A group of astronomers on the University of Hawaiʻi at Mānoa Institute for Astronomy (IfA) has produced the world’s largest three-dimensional astronomical imaging catalog of stars, galaxies and quasars. The group used knowledge from UH’s Panoramic Survey Telescope and Rapid Response System or Pan-STARRS1 (PS1) on Haleakalā. The PS1 3π survey is the world’s largest deep multi-color optical survey, spanning three-quarters of the sky. IfA astronomers utilized novel computational instruments to the catalog, to decipher which of the three billion objects are stars, galaxies or quasars. For the galaxies, the software program additionally derived estimates of their distances.
The ensuing 3-D catalog is now accessible as a high-level science product through the Mikulski Archive for Space Telescopes. It is roughly 300 GB in measurement, and science customers can question the catalog by means of the MAST CasJobs SQL interface, or obtain your complete assortment as a computer-readable desk.
Creating a 3-D catalog
Astronomers took publicly accessible spectroscopic measurements that present definitive object classifications and distances, and fed them to an artificial intelligence algorithm. The AI course of was key in serving to the group work out the way to precisely decide the identical properties from numerous measures of the colours and sizes of the objects. This AI or Machine Learning method with a “feedforward neural network” achieved an general classification accuracy of 98.1% for galaxies, 97.8% for stars and 96.6% for quasars. Galaxy distance estimates are correct to virtually 3%.
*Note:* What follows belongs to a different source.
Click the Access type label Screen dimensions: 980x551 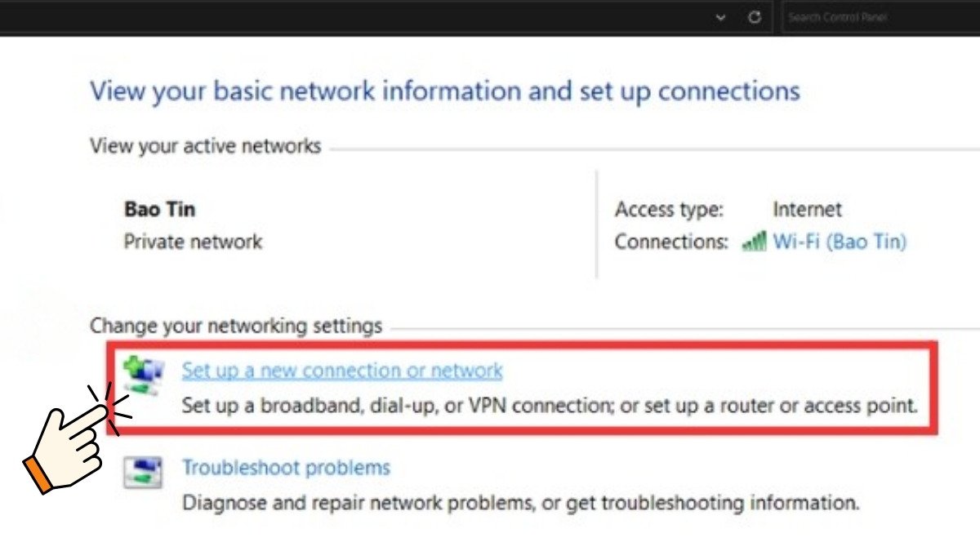point(669,210)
Lead research creator Robert Beck, a former cosmology postdoctoral fellow at IfA, described the method. “Utilizing a state-of-the-art optimization algorithm, we leveraged the spectroscopic training set of almost 4 million light sources to teach the neural network to predict source types and galaxy distances, while at the same time correcting for light extinction by dust in the Milky Way.”
Previously, the most important map of the universe was created by the Sloan Digital Sky Survey (SDSS), which covers solely one-third of the sky. The new catalog doubles the world surveyed, has larger statistics, and accommodates particular areas the SDSS missed.
IfA astronomer and co-author on the research, István Szapudi, famous that “already, a preliminary version of this catalog, covering a much smaller area, facilitated the discovery of the largest void in the universe, the possible cause of the Cold Spot. The new, more accurate, and larger photometric redshift catalog will be the starting point for many future discoveries.”
“This beautiful map of the universe provides one example of how the power of the Pan-STARRS big data set can be multiplied with artificial intelligence techniques and complementary observations,” defined Pan-STARRS Director and IfA Associate Astronomer, Ken Chambers. “As Pan-STARRS collects more and more data, we will use machine learning to extract even more information about near-Earth objects, our solar system, our galaxy and our universe.”
Szapudi et al., Pan-STARRS1 Source Types and Redshifts with Machine Learning (PS1-STRM). (2020). DOI: 10.17909/t9-rnk7-gr88
University of Hawaii at Manoa
Astronomers produce largest 3-D catalog of galaxies (2020, October 9)
retrieved 10 October 2020
This doc is topic to copyright. Apart from any truthful dealing for the aim of personal research or analysis, no
half could also be reproduced with out the written permission. The content material is offered for data functions solely.